Agrigento – La presidente di AICA, Danila Nobile, ha inviato una “richiesta ufficiale di convocazione urgente” al presidente della Regione Siciliana Renato Schifani, chiedendo un intervento politico “per salvare il sistema idrico agrigentino”.
Una lettera dai toni insoliti, che più che una richiesta istituzionale appare come un mandato di guerra.

Nella comunicazione, AICA lamenta la “gravissima situazione del sistema idrico” aggravata dal rigetto da parte di Siciliacque della proposta transattiva avanzata lo scorso 24 settembre.
Secondo l’azienda, la proposta – conforme alla formula conciliativa suggerita dal Tribunale di Palermo nel dicembre 2024 – prevedeva il pagamento di 14,5 milioni di euro a saldo e stralcio di un debito complessivo di circa 22 milioni, con rate sostenibili e la chiusura definitiva del contenzioso.
Siciliacque, però, ha respinto l’accordo e richiesto ulteriori somme, spingendo la presidente Nobile a parlare di “situazione inaccettabile” e di “necessità di una decisione politica coraggiosa”.

Tra i temi sollevati da AICA figurano anche:

  • l’utilizzo da parte di Siciliacque dell’acquedotto Favara di Burgio e dei relativi pozzi, che AICA rivendica come patrimonio pubblico locale;

  • le perdite idriche superiori al 60%, che rappresentano un danno economico e ambientale insostenibile;

  • la richiesta di un piano straordinario regionale per il rifacimento delle reti idriche in provincia di Agrigento.

Una lettera che sembra un atto d’accusa

Più che una richiesta di confronto, la missiva della Nobile appare come una dichiarazione di sfida.
Toni accesi, parole dure, e la sensazione che dietro la penna della presidente ci sia molto più che una semplice urgenza amministrativa: una regia politica.

Perché una lettera del genere, in realtà, avrebbero dovuto scriverla i sindaci.
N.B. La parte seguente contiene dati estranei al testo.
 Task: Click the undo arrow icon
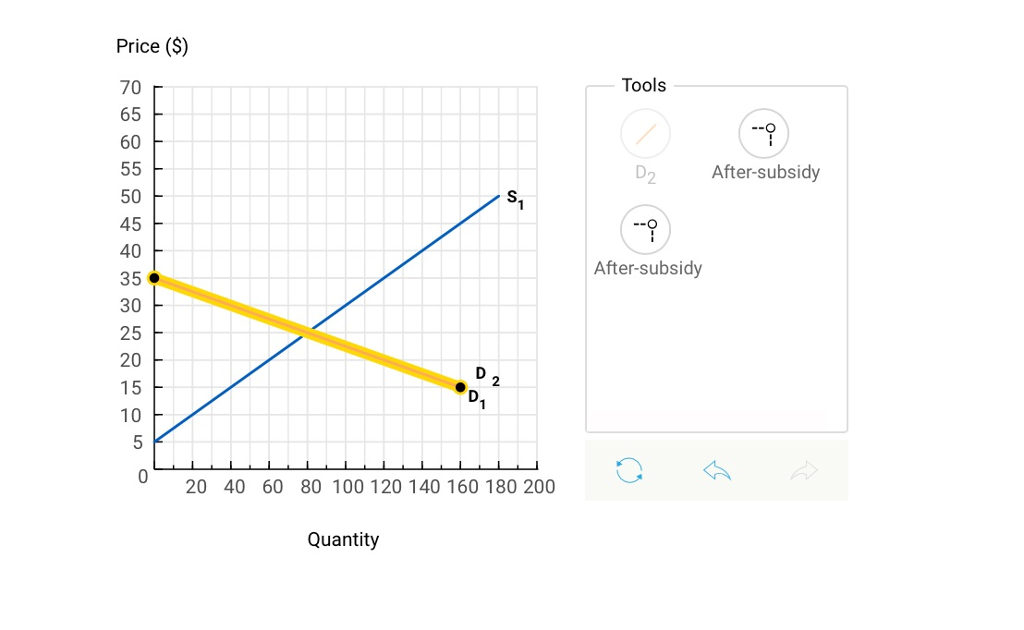tap(716, 470)
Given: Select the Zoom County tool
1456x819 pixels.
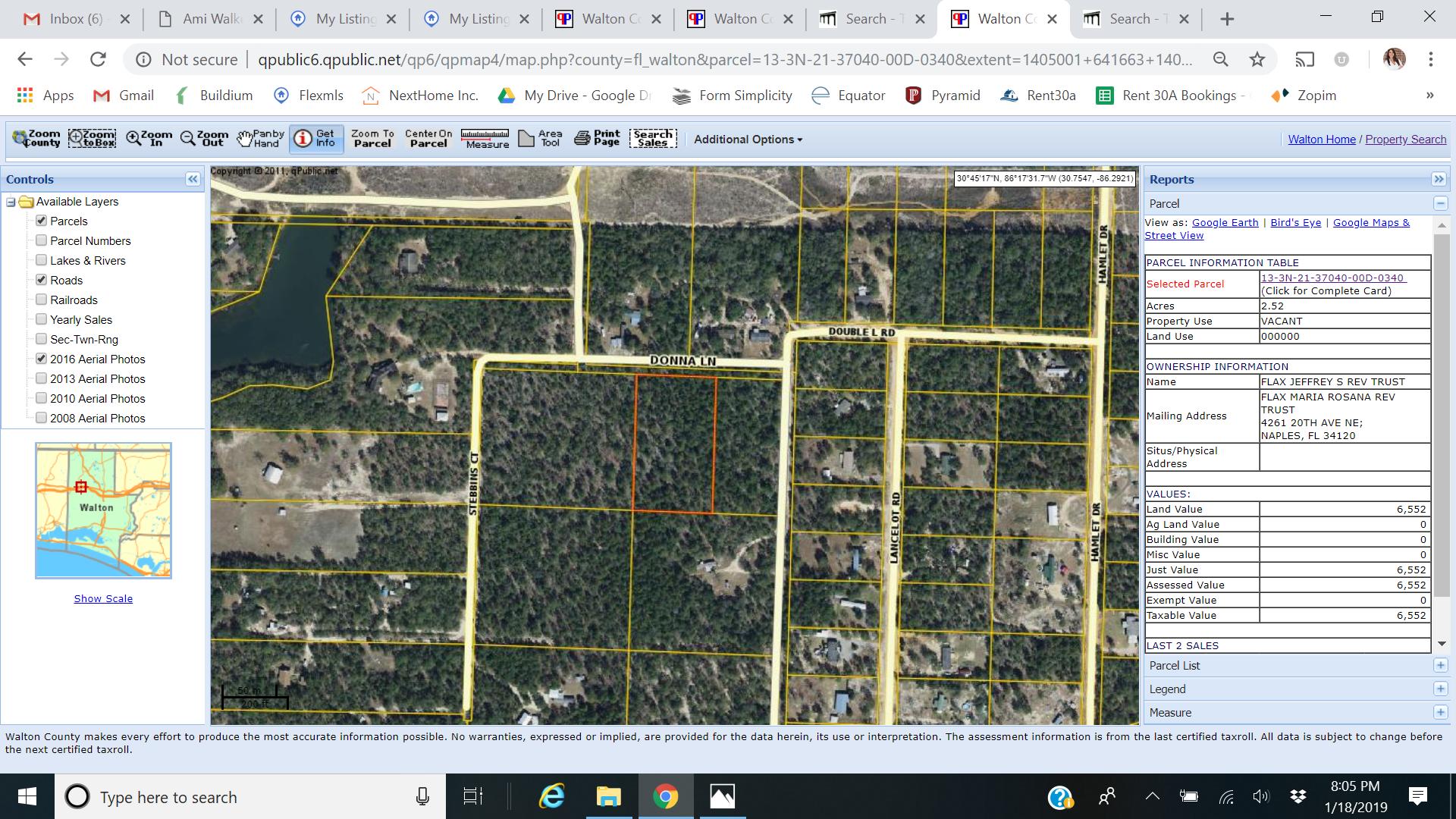Looking at the screenshot, I should tap(36, 139).
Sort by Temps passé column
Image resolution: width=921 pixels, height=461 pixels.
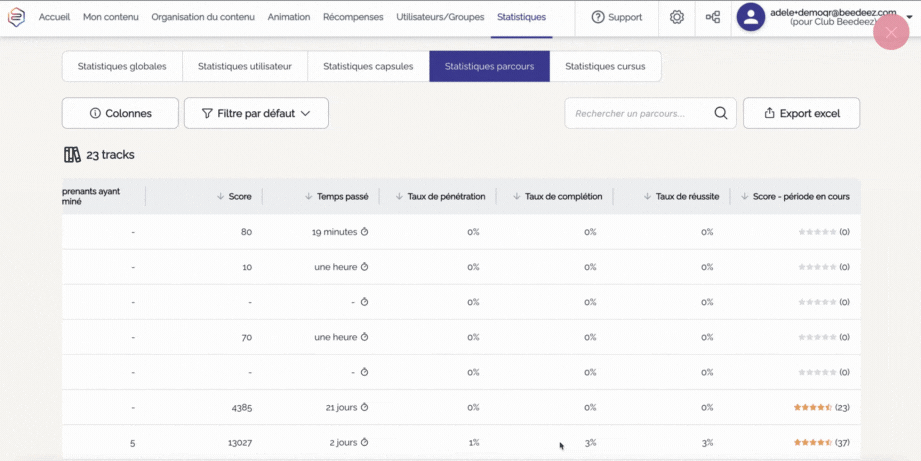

Sono loro, in quanto soci dell’azienda, i primi responsabili della gestione e delle scelte strategiche di AICA.
Eppure, ancora una volta, si fanno rappresentare da chi parla in loro nome senza averne – formalmente – i requisiti, ma possedendo un altro tipo di “titolo”: l’incoscienza e la smania di visibilità.
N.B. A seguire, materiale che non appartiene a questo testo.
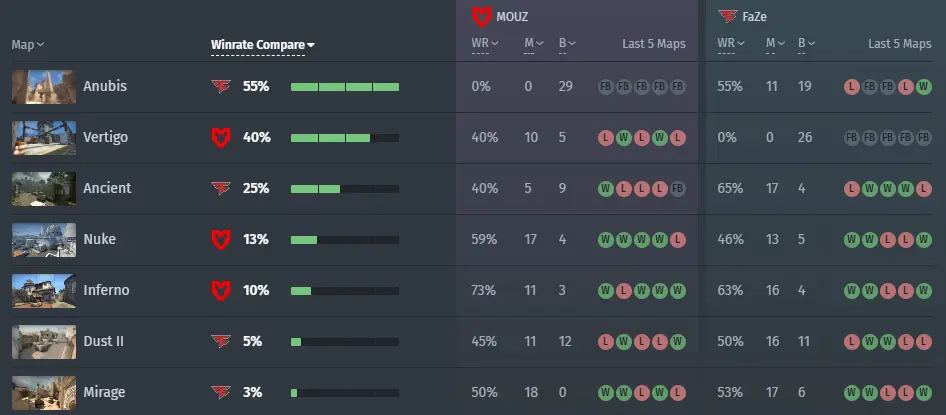The image size is (946, 415).
Task: Select the Inferno map name
Action: coord(106,290)
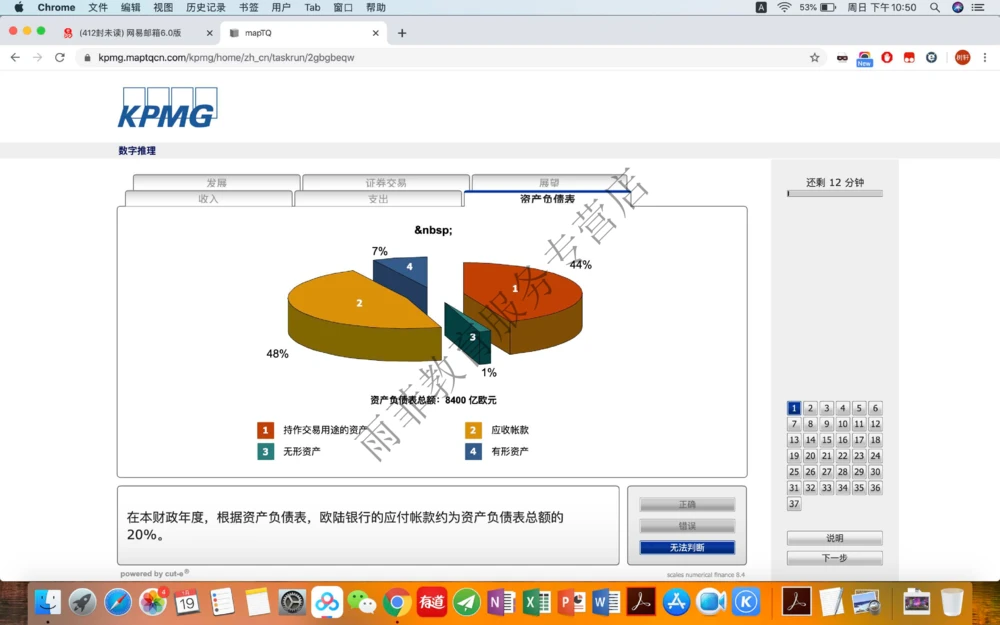Open Youdao Dictionary from the dock

point(432,602)
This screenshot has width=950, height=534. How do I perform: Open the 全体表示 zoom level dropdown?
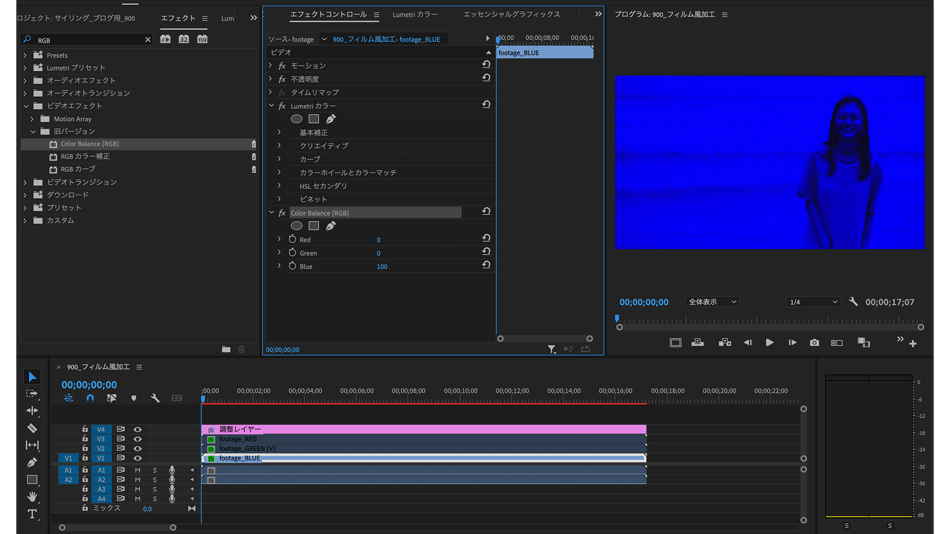[x=712, y=302]
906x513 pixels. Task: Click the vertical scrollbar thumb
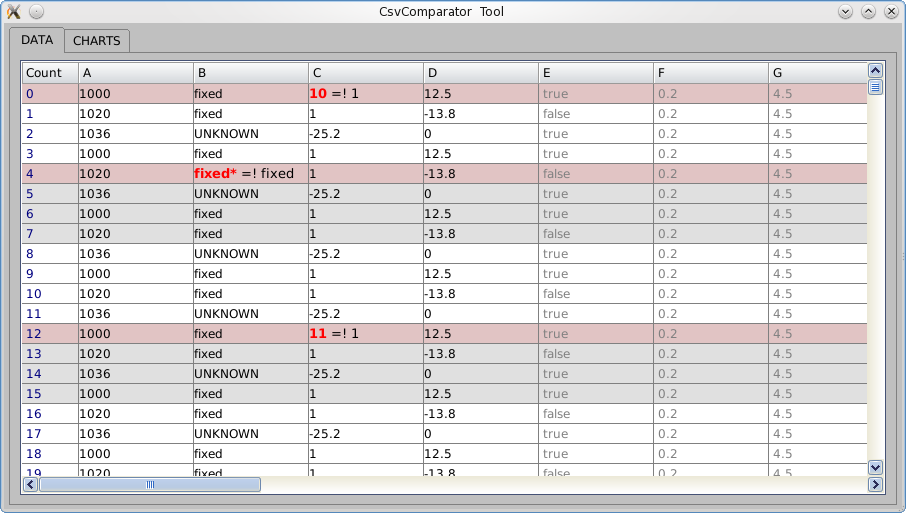pos(875,88)
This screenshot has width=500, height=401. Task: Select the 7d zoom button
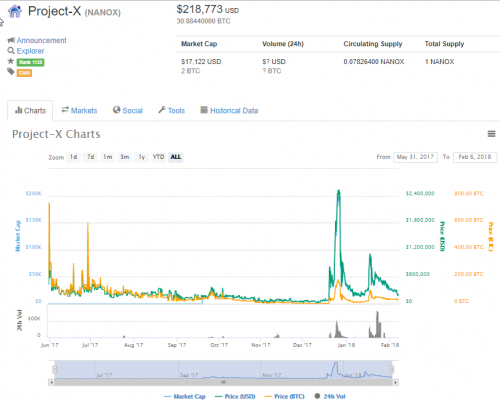[x=90, y=157]
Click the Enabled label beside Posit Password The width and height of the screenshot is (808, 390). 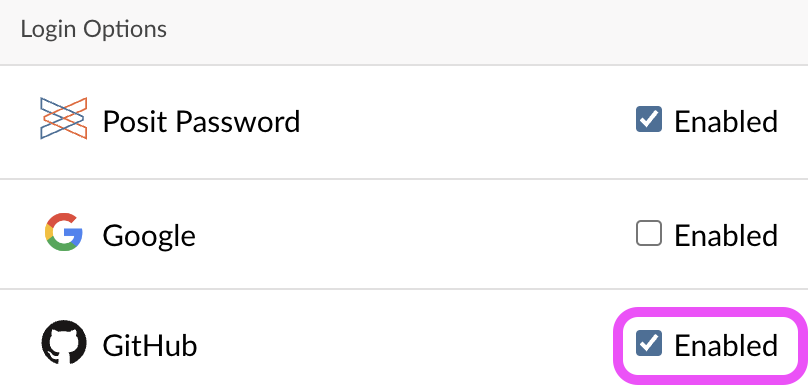pyautogui.click(x=726, y=122)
Ed è forse proprio questo il trait d’union che lega la presidente Nobile ai sindaci che l’hanno nominata: la stessa leggerezza istituzionale, la stessa propensione ad agire d’impulso più che con senso di responsabilità.

Quindi sì, forza Danila!
Continua pure questa battaglia che pare più personale che politica, mentre Agrigento continua a soffrire una crisi idrica senza precedenti, e i cittadini restano spettatori paganti, e a caro prezzo, visti anche gli ultimi aumenti tariffari imposti da AICA in modo ritenuto illegittimo, con un incasso stimato di oltre 5 milioni di euro in più.
Soldi che finiranno per gravare sulle tasche dei cittadini agrigentini, vessati e privi di voce, dopo che l’unico organo di controllo e difesa dei consumatori – la Consulta delle Associazioni – è stato volutamente eliminato.

Il contesto

La lettera di oggi arriva in un clima già incandescente.
Solo poche settimane fa, la presidente Danila Nobile aveva dichiarato decaduta la Consulta delle Associazioni AICA, l’organismo di controllo civico previsto dallo statuto e considerato da Legambiente “l’unico baluardo di competenza e trasparenza” nella gestione pubblica dell’acqua.

Il Circolo Rabat di Legambiente ha parlato di “atto di inaudita violenza amministrativa” e ha chiesto l’intervento del Prefetto di Agrigento per ripristinare “regole e buon senso”.
La Consulta, prima di essere sciolta, aveva inoltre avvertito i sindaci soci di AICA che con certe scelte finanziarie stavano producendo un danno erariale e rischiavano perfino accuse di bancarotta fraudolenta.

Una crisi istituzionale che ora si somma a quella economica, mentre i cittadini continuano a pagare, non solo in termini di tariffe, ma anche di fiducia verso un sistema che doveva rappresentare la “gestione pubblica dell’acqua” e che invece sta diventando l’ennesimo caso di mala amministrazione travestita da riforma.